Pfizer's ponsegromab, a monoclonal antibody targeting growth differentiation factor-15 (GDF-15), has demonstrated positive results in a Phase 2 clinical trial for treating cancer cachexia. The study met its primary endpoint, showing a statistically significant increase in body weight compared to placebo in patients with cancer and elevated GDF-15 levels. These findings, presented at the European Society for Medical Oncology (ESMO) 2024 Congress and published in The New England Journal of Medicine, offer a potential breakthrough for a condition with limited treatment options.
The Phase 2 trial (NCT05546476) involved 187 participants with non-small cell lung cancer, pancreatic cancer, or colorectal cancer, all suffering from cachexia and having elevated serum GDF-15 concentrations (>1500 pg/mL). Patients were administered ponsegromab at doses of 100 mg, 200 mg, or 400 mg, or placebo, subcutaneously every four weeks for a total of 12 weeks. The primary endpoint was the change from baseline in body weight.

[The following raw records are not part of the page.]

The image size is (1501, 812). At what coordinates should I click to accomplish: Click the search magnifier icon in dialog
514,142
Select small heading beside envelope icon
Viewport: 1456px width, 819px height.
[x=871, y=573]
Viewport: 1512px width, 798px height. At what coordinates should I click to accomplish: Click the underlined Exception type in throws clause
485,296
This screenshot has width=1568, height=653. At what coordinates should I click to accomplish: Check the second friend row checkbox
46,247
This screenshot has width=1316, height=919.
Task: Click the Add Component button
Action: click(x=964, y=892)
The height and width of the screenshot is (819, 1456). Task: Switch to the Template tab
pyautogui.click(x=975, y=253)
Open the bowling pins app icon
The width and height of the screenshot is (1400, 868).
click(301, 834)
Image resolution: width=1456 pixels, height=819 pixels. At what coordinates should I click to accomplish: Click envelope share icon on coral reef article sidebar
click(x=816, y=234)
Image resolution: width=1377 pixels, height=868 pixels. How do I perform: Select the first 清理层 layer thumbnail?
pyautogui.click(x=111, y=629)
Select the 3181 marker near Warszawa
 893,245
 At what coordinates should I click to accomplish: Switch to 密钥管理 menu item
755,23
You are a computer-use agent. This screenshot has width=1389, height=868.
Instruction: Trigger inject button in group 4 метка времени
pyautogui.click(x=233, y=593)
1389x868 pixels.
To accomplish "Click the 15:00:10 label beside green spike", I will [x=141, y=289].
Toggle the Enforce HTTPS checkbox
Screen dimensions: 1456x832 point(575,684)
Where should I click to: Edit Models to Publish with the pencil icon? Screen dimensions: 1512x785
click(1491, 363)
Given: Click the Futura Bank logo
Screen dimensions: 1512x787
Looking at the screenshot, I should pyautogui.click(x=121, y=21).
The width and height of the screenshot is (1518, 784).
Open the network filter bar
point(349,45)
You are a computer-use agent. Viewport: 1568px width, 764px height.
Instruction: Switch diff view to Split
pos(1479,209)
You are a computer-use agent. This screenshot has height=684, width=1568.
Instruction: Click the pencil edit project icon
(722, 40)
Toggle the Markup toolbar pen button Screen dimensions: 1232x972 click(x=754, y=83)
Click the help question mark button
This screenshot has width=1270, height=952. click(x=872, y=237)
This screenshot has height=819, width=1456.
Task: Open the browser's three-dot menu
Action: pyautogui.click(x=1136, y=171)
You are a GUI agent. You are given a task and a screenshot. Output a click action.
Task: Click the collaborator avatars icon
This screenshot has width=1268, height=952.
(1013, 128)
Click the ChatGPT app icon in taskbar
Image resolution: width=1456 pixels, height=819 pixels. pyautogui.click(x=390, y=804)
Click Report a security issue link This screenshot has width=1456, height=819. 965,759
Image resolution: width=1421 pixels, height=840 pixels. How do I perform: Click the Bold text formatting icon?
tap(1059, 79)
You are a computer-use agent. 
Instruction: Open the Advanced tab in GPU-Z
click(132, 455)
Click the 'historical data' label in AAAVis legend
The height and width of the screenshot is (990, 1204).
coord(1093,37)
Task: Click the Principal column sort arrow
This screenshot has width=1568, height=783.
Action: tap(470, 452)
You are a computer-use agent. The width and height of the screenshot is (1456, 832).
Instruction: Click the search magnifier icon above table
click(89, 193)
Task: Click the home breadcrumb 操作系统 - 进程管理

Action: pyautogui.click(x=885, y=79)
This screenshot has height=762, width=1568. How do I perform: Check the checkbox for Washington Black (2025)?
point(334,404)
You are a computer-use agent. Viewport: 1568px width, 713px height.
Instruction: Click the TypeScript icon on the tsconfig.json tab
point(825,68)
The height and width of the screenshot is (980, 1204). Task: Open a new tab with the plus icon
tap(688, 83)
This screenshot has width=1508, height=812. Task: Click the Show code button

Significant Weight Gain Observed
The results showed significant and robust increases in body weight across all ponsegromab doses compared to placebo. Specifically, the 100 mg group saw a 2.02% increase (95% CI, -0.97 to 5.01%), the 200 mg group a 3.48% increase (95% CI, 0.54 to 6.42%), and the 400 mg group a 5.61% increase (95% CI, 2.56 to 8.67%).
Improvements in Cachexia Phenotype
In addition to weight gain, the 400 mg dose group exhibited improvements across multiple domains of the cachexia phenotype. These included enhanced appetite, reduced cachexia symptoms, increased physical activity, and a greater skeletal muscle index. According to Jeffrey Crawford, M.D., George Barth Geller Professor for Research at Duke Cancer Institute, and principal investigator, these findings offer hope for a targeted treatment for patients, addressing weight loss, functional decline and poor outcomes associated with cachexia.
Safety and Tolerability
Ponsegromab was generally safe and well-tolerated across all dose levels. Treatment-related adverse events occurred in 8.9% of patients taking placebo and 7.7% of patients taking ponsegromab, indicating a favorable safety profile.
Future Development
Based on these promising Phase 2 results, Pfizer is in discussions with regulators to initiate registration-enabling studies in 2025. Charlotte Allerton, Head of Discovery and Early Development at Pfizer, emphasized that these results provide strong evidence of interrupting a critical driver of cachexia, GDF-15. Ponsegromab is also being investigated in a Phase 2 study in patients with heart failure and elevated serum GDF-15 concentrations (NCT05492500).
About Cancer Cachexia
Cachexia is a debilitating metabolic condition affecting approximately 9 million people worldwide. It is characterized by weight and muscle loss, reducing patients' ability to tolerate treatments for underlying chronic diseases like cancer and heart failure, and severely impacting their quality of life. In cancer patients, cachexia can diminish the efficacy of cancer treatments and contribute to decreased survival rates, accounting for up to 30% of cancer-related deaths. Currently, there are no FDA-approved treatments for cachexia, highlighting the unmet medical need this drug aims to address.